Debe ser el evento histórico más importante que he cubierto. Pero no sé por qué, indiferente ante tanta pompa, pudo más en mi la convicción de que nunca más caminaría por ese lugar tan extraño, y cedí al impulso irresistible de abandonar la sala para recorrer esos salones que recuerdo adornados por esculturas improbables. Tenía la ventaja de que la ceremonia se transmitía por parlantes de tal manera que la iba escuchando mientras exploraba el lugar. Había entrado, un piso más abajo, a un pequeño auditorio donde los funcionarios del servicio exterior brasileño miraban la ceremonia, en el instante que Mahuad levantaba una cantimplora que dijo que había pertenecido a su abuelo, que había combatido en la guerra del 41, y me senté a mirarlo, cautivado por su oratoria.

Y ahí, rodeado de extraños, vi cuando Mahuad obsequió a Fujimori la cantimplora de su abuelo, en una ofrenda de paz, para que nunca más jóvenes ecuatorianos ni peruanos se vean abocados al horror de la guerra. Y entendí que por recorrer un lugar que nunca iba a volver a pisar me estaba perdiendo de mirar en vivo el hecho más trascendente de la historia del Ecuador durante el siglo XX. Confieso que la emoción me embargó, tanto como le puede afectar a un hombre de una generación que estaba por cumplir los 18 años cuando estalló la Guerra de Paquisha, y vio en las calles de Guayaquil a centenares de jóvenes eufóricos subir a los buses para ir a la frontera a defender a la Patria y luego vio el desfile de los ataúdes y los soldados lisiados. Y que una década después, ya como periodista, le tocó cubrir la Guerra del Cóndor y publicar las mismas imágenes.
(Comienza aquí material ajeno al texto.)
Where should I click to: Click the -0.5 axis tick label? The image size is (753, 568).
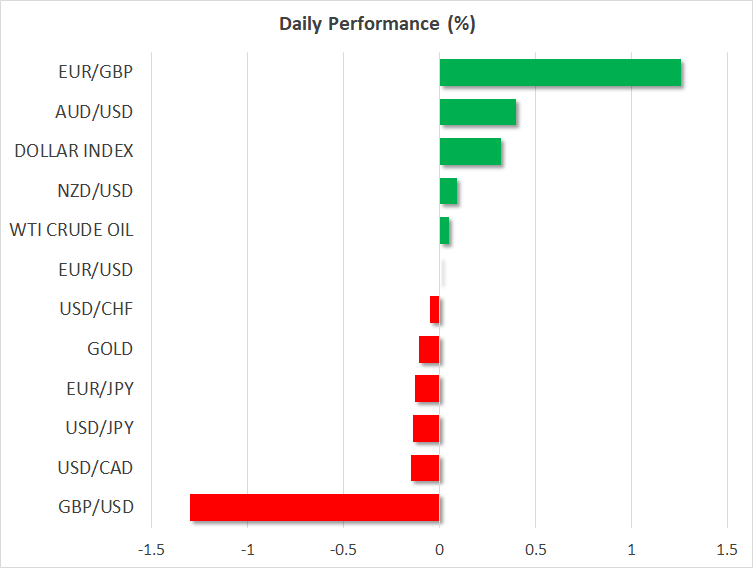click(343, 549)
Creo que la generación actual no tiene idea de lo que es vivir en un país que cada cierto tiempo iba a la guerra. Y que por eso no valora en su real dimensión la importancia de la Presidencia Mahuad, hundida ahora en la desmemoria y el desprestigio por la decisión, un año después, del feriado bancario que congeló por un año los fondos que los ecuatorianos teníamos depositados en los bancos, como una medida desesperada para contener la crisis.

Para ser un presidente indeciso y pusilánime, como lo describe la propaganda, Mahuad tomó dos de las decisiones que moldearon el Ecuador de hoy. La primera fue la Paz con el Perú, que modificó sustancialmente nuestras relaciones internacionales, permitió invertir en el desarrollo unos fondos que antes se dedicaban a la compra de armas, y abrió las puertas al comercio antes inexistente entre ambas naciones. La otra fue la dolarización, que cortó en seco el angustioso proceso de inflación y dio estabilidad económica a las personas. Una tercera medida, la creación del bono solidario, que entonces se llamó bono de la pobreza, no podrá ser revertida por presidente alguno por lo menos en las siguientes décadas.

Comparado con las carreteras construidas por la revolución ciudadana, el legado de Mahuad es inobjetable. Su derrocamiento posterior y el juicio penal que se le siguió bajo la acusación de peculado por haber dispuesto el feriado bancario, pese a que nunca nadie ha creído, ni lo han acusado, que él se haya apropiado de parte del dinero congelado, merecen ser revisados a la luz de la Historia.

Pero nadie sospechaba ese momento en Brasilia lo que el futuro nos deparaba. Cuando regresé al salón donde Mahuad y Fujimori firmaban la paz, con el corazón desbocado por subir las escaleras a la carrera y la certeza del hecho histórico del que era testigo, nadie podía imaginar el destino de esos dos hombres que en medio de vítores y sonrisas intercambiaban plumas rodeados de presidentes y hasta un rey. Nunca más caminé por Itamaraty. Ni vi nunca más a Mahuad desde esa noche, años después, que fue sacado del Palacio sin que intente disparar ni un solo tiro. El tiempo, que todo lo transforma, quizás le depare volver y le permita envejecer entre los suyos.